Le maître d’équipage fut tué sur la place; un autre fut atteint au corps et tomba près de lui, mais il n’expira qu’une ou deux heures après; le troisième prit la fuite.

A cette détonation, je m’approchai immédiatement avec toute mon armée, qui était alors de huit hommes, savoir: moi, généralissime; Vendredi, mon lieutenant général; le capitaine et ses deux compagnons, et les trois prisonniers de guerre auxquels il avait confié des armes.
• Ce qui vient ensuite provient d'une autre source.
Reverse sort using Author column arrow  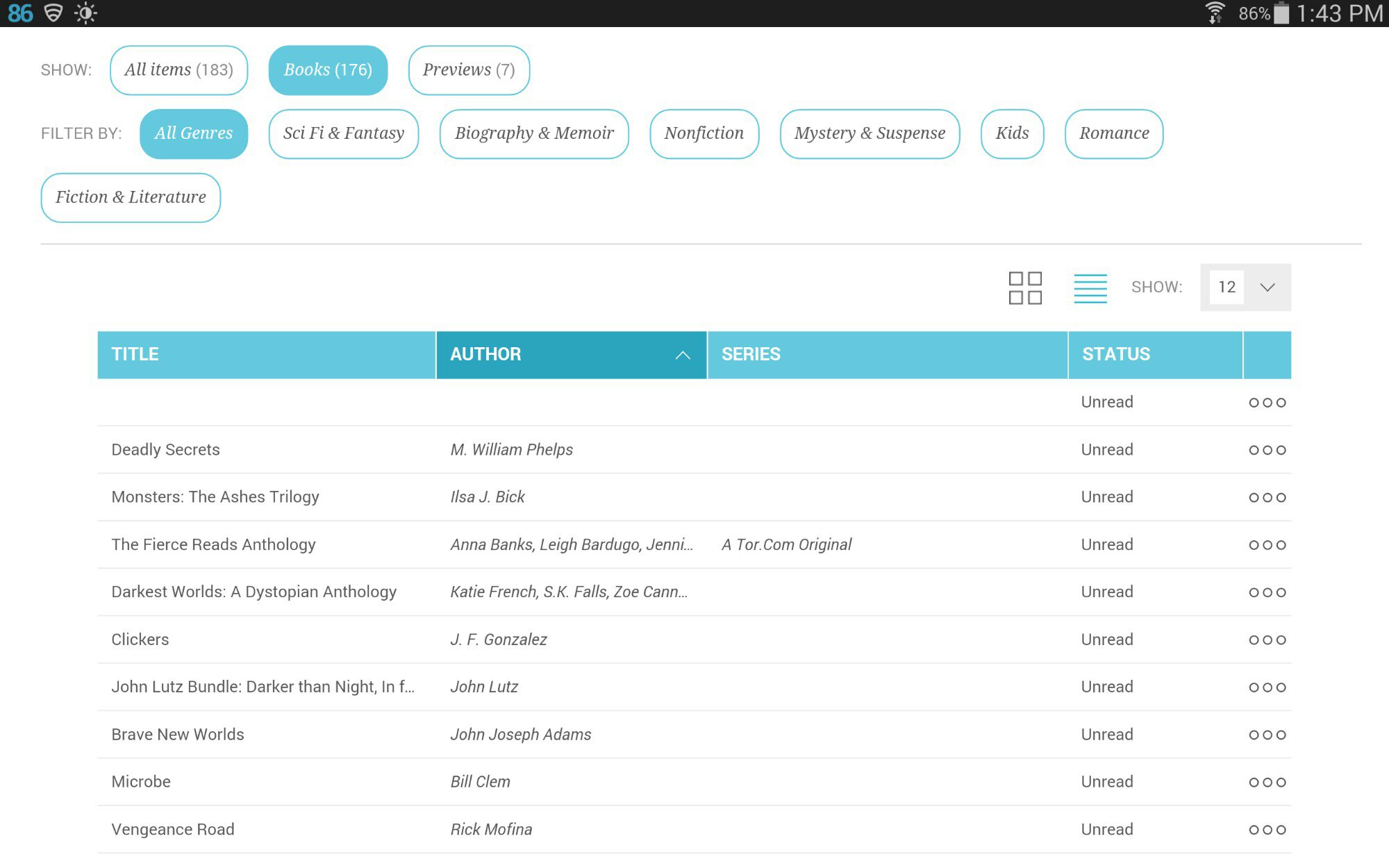pyautogui.click(x=683, y=355)
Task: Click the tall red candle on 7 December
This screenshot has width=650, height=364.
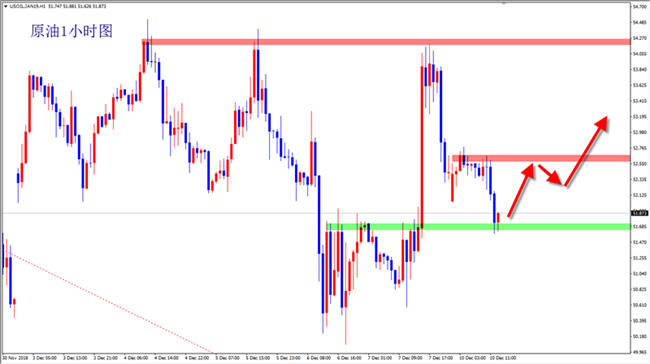Action: pyautogui.click(x=422, y=147)
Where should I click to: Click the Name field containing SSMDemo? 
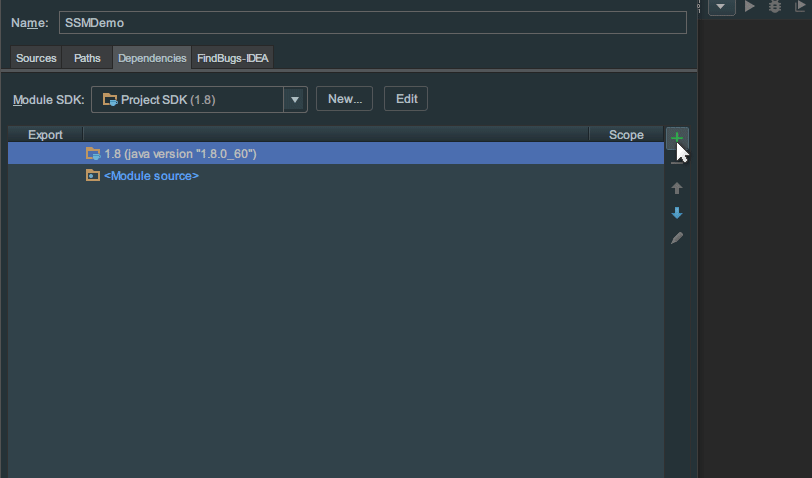[x=370, y=23]
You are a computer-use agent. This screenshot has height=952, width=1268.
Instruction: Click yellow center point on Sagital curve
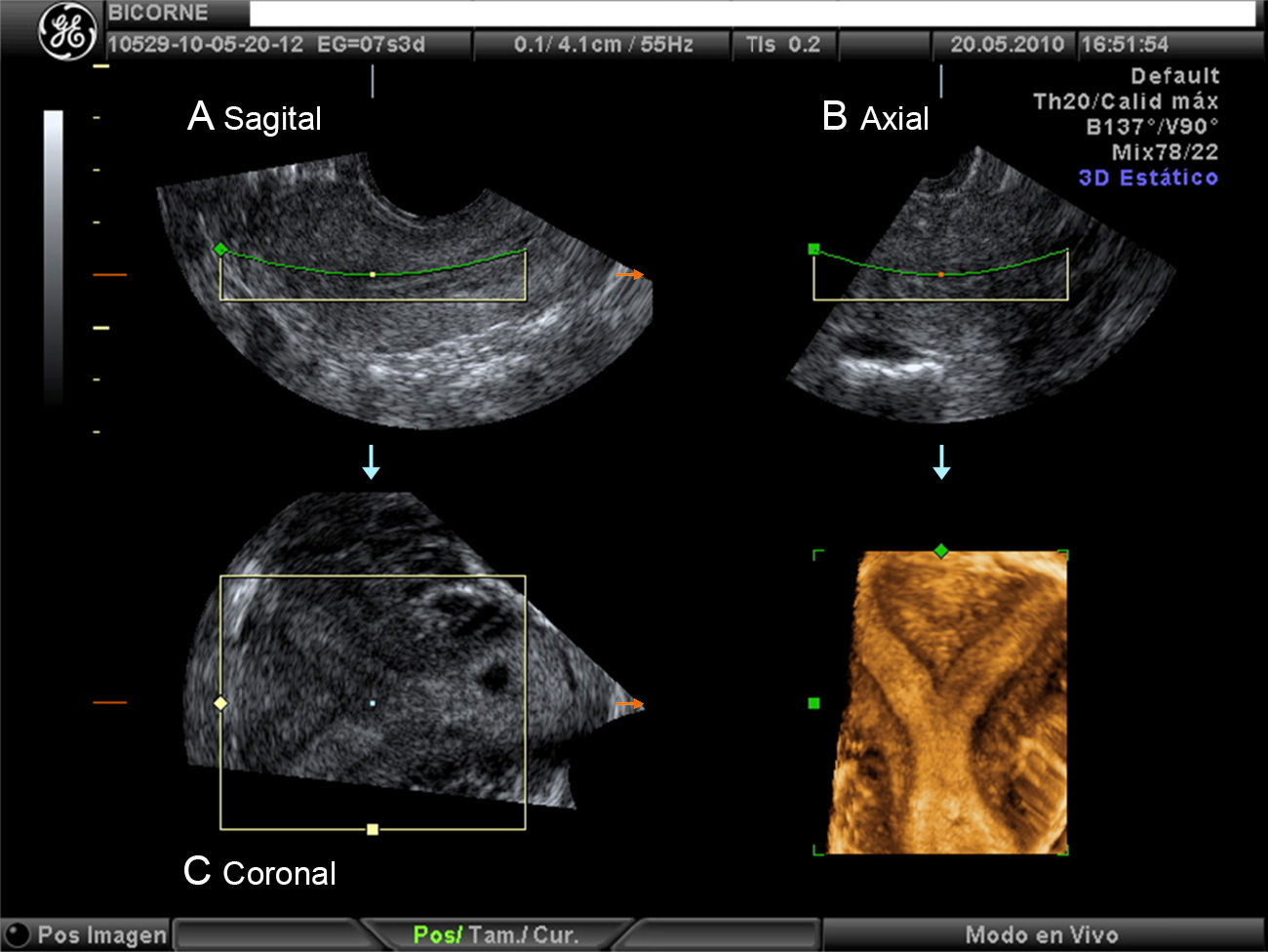point(373,275)
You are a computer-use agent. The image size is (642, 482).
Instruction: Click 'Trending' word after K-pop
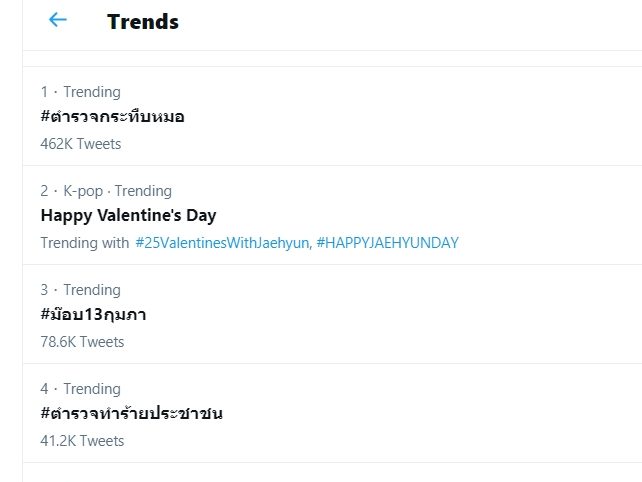(145, 191)
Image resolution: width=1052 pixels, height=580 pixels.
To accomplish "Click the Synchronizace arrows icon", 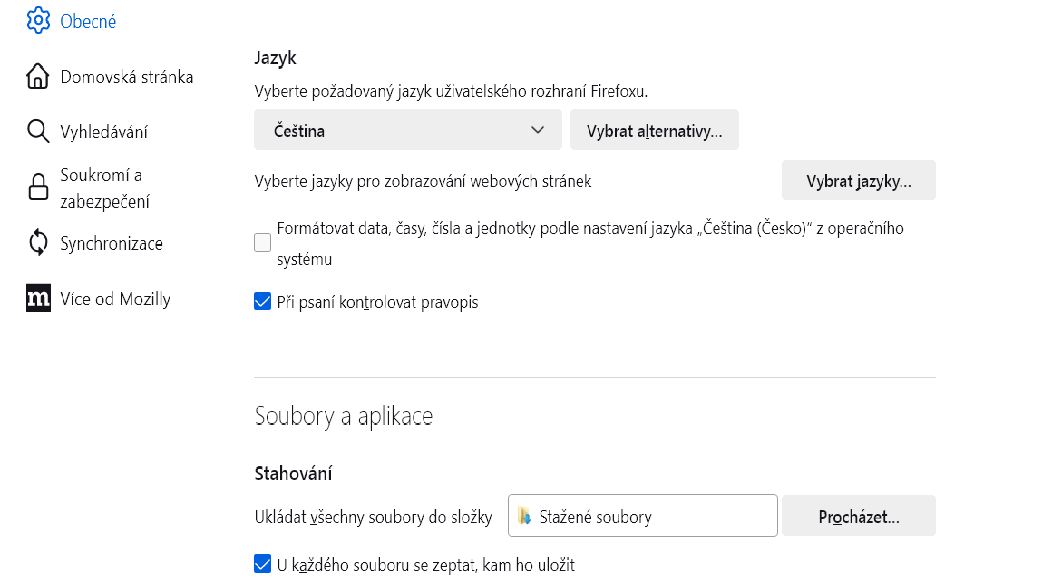I will [x=38, y=243].
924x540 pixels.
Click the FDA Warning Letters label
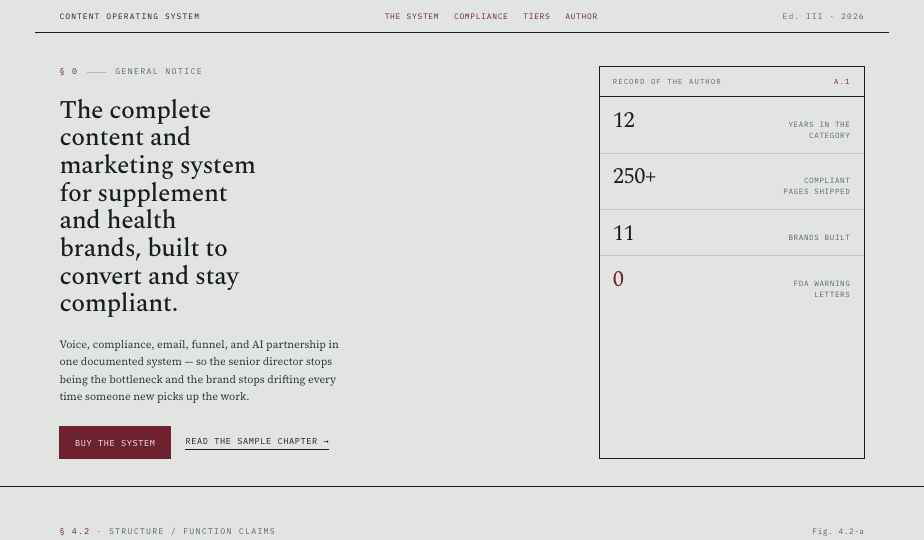coord(821,289)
Nous nous avançâmes sur eux dans l’obscurité, de sorte qu’on ne pouvait juger de notre nombre.—J’ordonnai au matelot qu’ils avaient laissé dans la chaloupe, et qui était alors un des nôtres, de les appeler par leurs noms, afin d’essayer si je pourrais les amener à parlementer, et par là peut-être à des termes d’accommodement;—ce qui nous réussit à souhait;—car il était en effet naturel de croire que, dans l’état où ils étaient alors, ils capituleraient très volontiers. Ce matelot se mit donc à crier de toute sa force à l’un d’entre eux:—«Tom Smith! Tom Smith!»—Tom Smith répondit aussitôt:—«Est-ce toi, Robinson?»—Car il paraît qu’il avait reconnu sa voix.—«Oui, oui, reprit l’autre. Au nom de Dieu, Tom Smith, mettez bas les armes et rendez-vous, sans quoi vous êtes tous morts à l’instant.»

—«A qui faut-il nous rendre? répliqua Smith; où sont-ils?»—«Ils sont ici, dit Robinson: c’est notre capitaine avec cinquante hommes qui vous pourchassent depuis deux heures. Le maître d’équipage est tué, Will Frye blessé, et moi je suis prisonnier. Si vous ne vous rendez pas, vous êtes tous perdus.»

—«Nous donnera-t-on quartier, dit Tom Smith, si nous nous rendons?»—«Je vais le demander, si vous promettez de vous rendre,» répondit Robinson.—Il s’adressa donc au capitaine, et le capitaine lui-même se mit alors à crier:—«Toi, Smith, tu connais ma voix; si vous déposez immédiatement les armes et vous soumettez, vous aurez tous la vie sauve, hormis Will Atkins.»

Sur ce, Will Atkins s’écria:—«Au nom de Dieu! capitaine, donnez-moi quartier! Qu’ai-je fait? Ils sont tous aussi coupables que moi.»—Ce qui, au fait, n’était pas vrai; car il paraît que ce Will Atkins avait été le premier à se saisir du capitaine au commencement de la révolte, et qu’il l’avait cruellement maltraité en lui liant les mains et l’accablant d’injures. Quoi qu’il en fût, le capitaine le somma de se rendre à discrétion et de se confier à la miséricorde du gouverneur: c’est moi dont il entendait parler, car ils m’appelaient tous gouverneur.

Bref, ils déposèrent tous les armes et demandèrent la vie; et j’envoyai pour les garrotter l’homme qui avait parlementé avec deux de ses compagnons. Alors ma grande armée de cinquante hommes, laquelle, y compris les trois en détachement, se composait en tout de huit hommes, s’avança et fit main basse sur eux et leur chaloupe. Mais je me tins avec un des miens hors de leur vue, pour des raisons d’État.

Notre premier soin fut de réparer la chaloupe et de songer à recouvrer le vaisseau. Quant au capitaine, il eut alors le loisir de pourparler avec ses prisonniers. Il leur reprocha l’infamie de leurs procédés à son égard, et l’atrocité de leur projet, qui, assurément, les aurait conduits enfin à la misère et à l’opprobre, et peut-être à la potence.

Ils parurent tous fort repentants, et implorèrent la vie. Il leur répondit là-dessus qu’ils n’étaient pas ses prisonniers, mais ceux du gouverneur de l’île; qu’ils avaient cru le jeter sur le rivage d’une île stérile et déserte, mais qu’il avait plu à Dieu de les diriger vers une île habitée, dont le gouverneur était Anglais, et pouvait les y faire pendre tous, si tel était son plaisir; mais que, comme il leur avait donné quartier, il supposait qu’il les enverrait en Angleterre pour y être traités comme la justice le requérait, hormis Atkins, à qui le gouverneur lui avait enjoint de dire de se préparer à la mort, car il serait pendu le lendemain matin.